Mais nouveauté par rapport à 2003, Woerth compte également élargir sa politique de concertation en appelant à « un consensus avec les partis politiques », en particulier avec le PS.
Le PS prêt à participer au consensus de la contre-réforme
Celui-ci vient d’ailleurs d’annoncer qu’il allait faire des propositions, après qu’Aubry, Hollande ou Valls aient déjà pris position sur l’allongement de la durée de travail. Moscovici annonce que le recul de l’âge légal à 60 ans est une « ligne rouge » tout en disant qu’il va falloir « mettre à plat le système ». Mais les 60 ans légaux avec l’allongement de la durée de cotisation comme le préconise Hollande, c’est la remise en cause même du droit à la retraite à 60 ans.
Dans un article fumeux sur « la révolution de l’âge », Aubry explique d’ailleurs que « le vieillissement n’est pas un fardeau [...] Les Français savent que l’accroissement de l’espérance de vie et une arrivée plus tardive sur le marché du travail nécessitent pour beaucoup un départ réel après 60 ans ».
Il est clair que dans sa marche vers le pouvoir, le PS compte jouer sa partition pour faire passer la contre-réforme, comme le font au pouvoir aujourd’hui d’autres gouvernements de gauche en Espagne ou en Grèce. Valls le résume cyniquement : « Mettons qu’une réforme passe à l’automne, qui allonge l’âge légal ou la durée des cotisations. Reviendrait-on sur cette réforme ? Non, on ne le fera pas ».
Mener la bataille politique contre le chantage
Sortant de la réunion du 12 avril, Chérèque s’est plaint que les délais étaient « trop courts pour aller au fond des sujets », et que les mesures envisagées risquaient « d’accentuer les inégalités » du système. Quant à Thibault, il déclarait avant la rencontre : « les gouvernements précédents qui ont procédé à des réformes ont tous dit la même chose. Ils n’ont pas mesuré que ces réformes ont eu pour conséquence de diminuer le niveau des pensions versées »... comme si ce n’était pas leur seul but ! Les contre-réformes de 1993 et de 2003 ont déjà conduit à une baisse des pensions de près de 20 % avec les décotes, la fin des 37,5 annuités, l’indexation des retraites sur les prix. Aujourd’hui, le gouvernement veut aller plus loin pour faire payer la crise et la dette de l’État qui enfle avec la spéculation financière.
Face à cela, il s’agit au contraire de mener une bataille offensive, politique, pour se dégager du piège du dialogue social et du chantage que le gouvernement exerce en brandissant la menace d’effondrement de tout le système des retraites.

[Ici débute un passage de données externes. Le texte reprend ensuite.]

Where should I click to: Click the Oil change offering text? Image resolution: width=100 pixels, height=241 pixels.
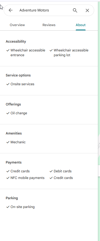point(19,113)
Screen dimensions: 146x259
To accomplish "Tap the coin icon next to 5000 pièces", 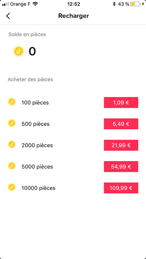I will pyautogui.click(x=12, y=166).
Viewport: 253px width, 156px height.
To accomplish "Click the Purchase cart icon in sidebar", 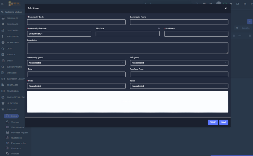I will click(3, 109).
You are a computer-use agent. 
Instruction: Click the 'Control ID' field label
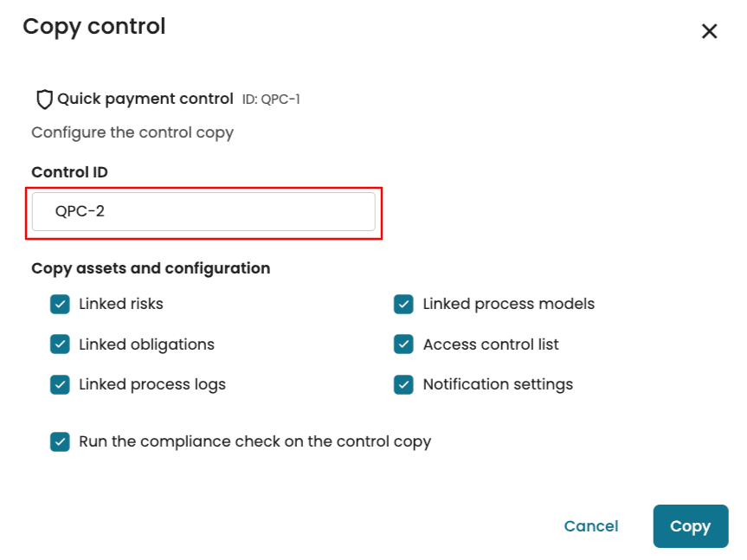69,172
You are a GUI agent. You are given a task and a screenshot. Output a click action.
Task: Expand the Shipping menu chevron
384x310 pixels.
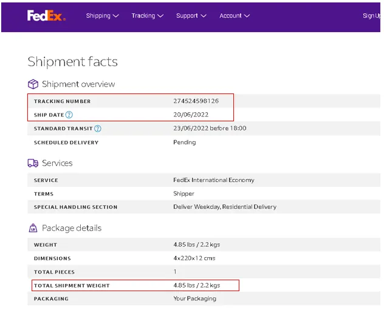115,16
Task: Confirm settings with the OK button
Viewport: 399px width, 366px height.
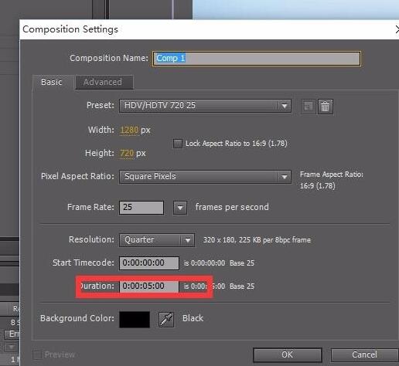Action: (288, 354)
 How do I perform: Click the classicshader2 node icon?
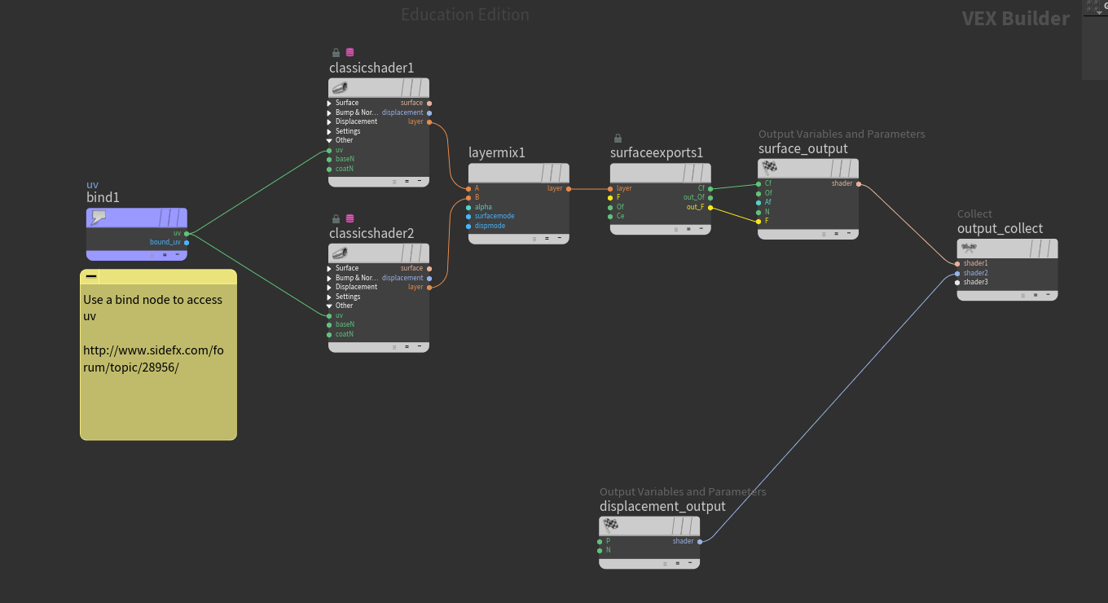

La campagne de propagande se met en place autour du rapport du COR qui annonce un besoin de financement entre 72 et 115 milliards d’euros à l’horizon 2050. Il revoit même ses anciennes prévisions avec la crise, en annonçant des déficits pour 2020 entre 40 et 49 milliards, alors qu’ils étaient estimés jusque-là à 25 milliards d’euros. Mais toutes ces soi-disant « prévisions », qui intègrent l’augmentation de productivité, n’envisagent jamais que la répartition des richesses produites puisse changer. Pour eux, les actionnaires doivent continuer de détourner toujours plus de richesses, alors que la part des dividendes est passée de 3,2 à 8,5 % du PIB entre 1982 et 2007, pendant que celle des salaires passait de 70 % à 60 %. Si les salariés réclament leur dû, 300 € d’augmentation des salaires, les 1500 € net de revenu minimum, cela ne ruinera pas l’économie ou la productivité comme le répète Parisot, mais baissera le taux de profit que s’empochent patrons et financiers. Il y aura alors de quoi financer les caisses de retraites.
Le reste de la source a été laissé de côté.